Carnaval, sem carnaval, não vale.
Nunca tive essa sensação diante do reinado de Momo. Era como se de repente a Disneylandia tivesse assumido a produção do evento, fazendo um comentário, bem ao seu estilo, de uma manifestação ocorrida num passado distante. Entrava uma escola, e outra… Um trio elétrico, e outro… E nada!
Tenho um histórico não saudosista. Pelo contrario. Acompanho os processos de transformação com o maior interesse, pois é o sinal mais claro de vida na sociedade, e vigor cultural de um povo. Porem, o que vi foi o avesso de qualquer linha evolutiva.

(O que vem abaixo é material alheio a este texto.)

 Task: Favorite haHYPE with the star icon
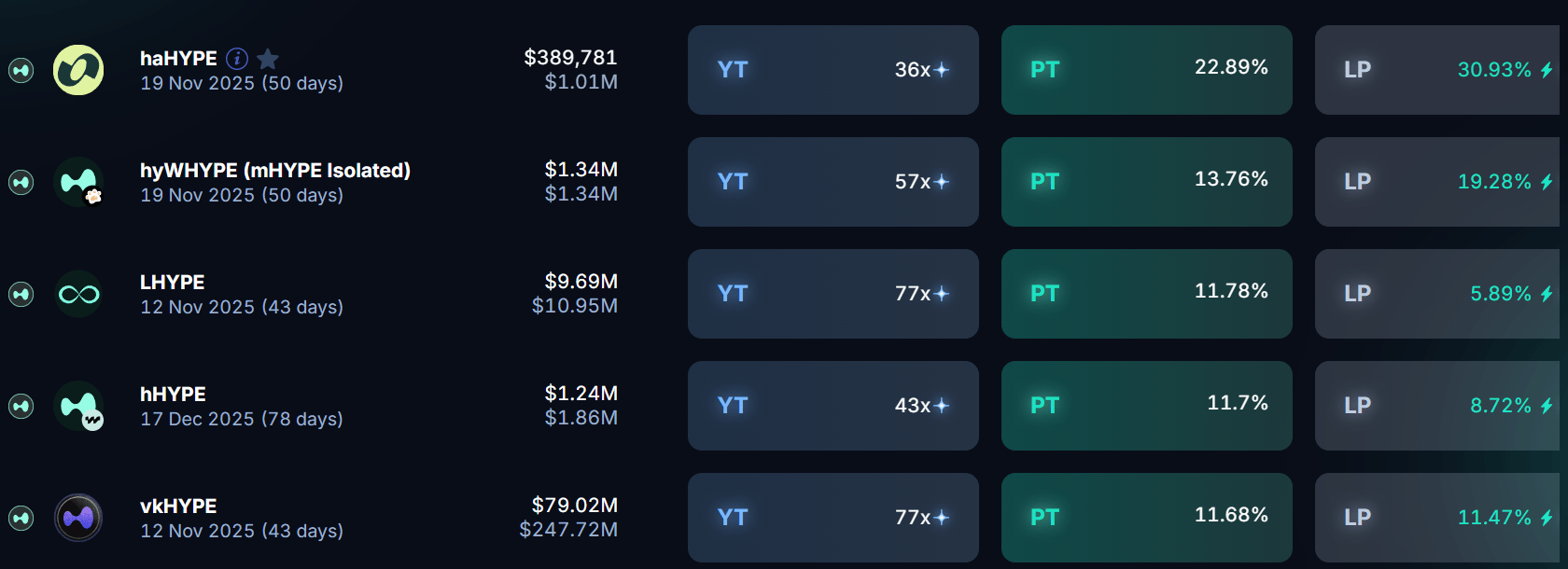click(x=268, y=59)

Morava no Rio de janeiro, sobre a proteção do Alex Vianni , quando tivemos a noticia sobre o sambódromo. Ate hoje lembro - me bem do rosto ironico do Alex falando para mim e pra Betina Vianni, desse espaço próprio do samba, que estava sendo articulado no tempo do Médici. Fui contra imediatamente, como mandava o sectarismo dos meus vinte e poucos anos. Brizola compra a idéia do sambódromo anos mais tarde, mistura com escolas de tempo integral do Darci Ribeiro e viabiliza o projeto. Foi uma intervenção grande no carnaval, mas o resultado é positivo. Era diferente, mas era carnaval. Estava tudo la. Joãozinho trinta e outros garantiam a irreverencia, a sexualidade, a tresloucura toda própria da folia.
Em outro polo, o carnaval da Bahia com seus abadas e seus trios, carregavam as emoções momescas com os recursos sonoros eletronicos de muitos decibéis. Mas igualmente permanecia tudo lá. Os atabaques e as charangas. As caretas e a ousadia erótica.
Foi tudo muito diferente esse ano. Será um sinal que definitivamente o Brasil não será mais o Brasil? Ou simplesmente um lapso de memória cultural para abrirmos tanto as pernas aos interesses comerciais do turismo asséptico. Vamos ficar de olho. Esse ano começamos claudicantes. Carnaval é um termometro da nossa vontade. Nas cinzas da quaresma recuperaremos o tesão.